Provincial court judge Alana Murphy has sentenced Atlantic Mining NS, which does business in Nova Scotia as Atlantic Gold, to pay a total of $250,000 in fines and contributions for failing to comply with federal and provincial environmental regulations at and around its Touquoy open pit gold mine in Moose River, about an hour’s drive east of the Halifax Stanfield International Airport.
The company will pay a fine of $5,000 to the province and the same to the federal government. In addition it will pay $120,000 for the federal charges, to be used for “the conservation of fish and fish habitat, or the restoration of fish habitat in Nova Scotia.”

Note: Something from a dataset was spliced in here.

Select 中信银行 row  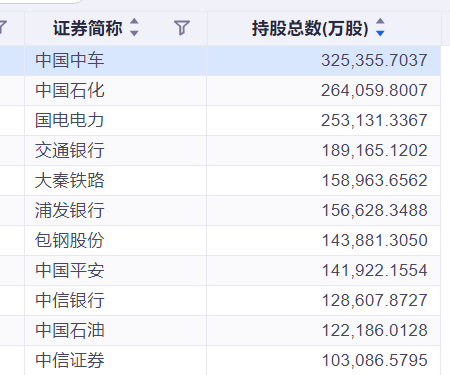220,300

For the provincial charges, it will pay $120,000, to be divided equally between the Unama’ki Institute of Natural Resources (UINR) in Eskasoni, and the Mi’kmaq Conservation Group.
Related: Atlantic Gold agrees to a tentative plea deal that would have the company pay $120,000 to the Nova Scotia Salmon Association to atone for breaking environmental rules, but ‘no deal,’ says the Salmon Association
The sentencing comes a week after Atlantic Mining NS pled guilty to the federal and provincial charges, as Jennifer Henderson reported for the Halifax Examiner.
The Examiner broke the story about the provincial charges in December 2020, after we learned that Nova Scotia Environment and Climate Change had laid 32 environmental charges against Atlantic Gold in September 2020, for violations occurred over an 18-month period between February 2018 and the end of June 2019.
After 10 adjournments of the case between January 2021 and February 2022, the provincial charges were combined into one under Section 68(2) of Nova Scotia’s Environment Act related to a series of a dozen releases of sediment into nearby brooks that exceeded what is allowed under regulations and the mine’s Industrial Approval.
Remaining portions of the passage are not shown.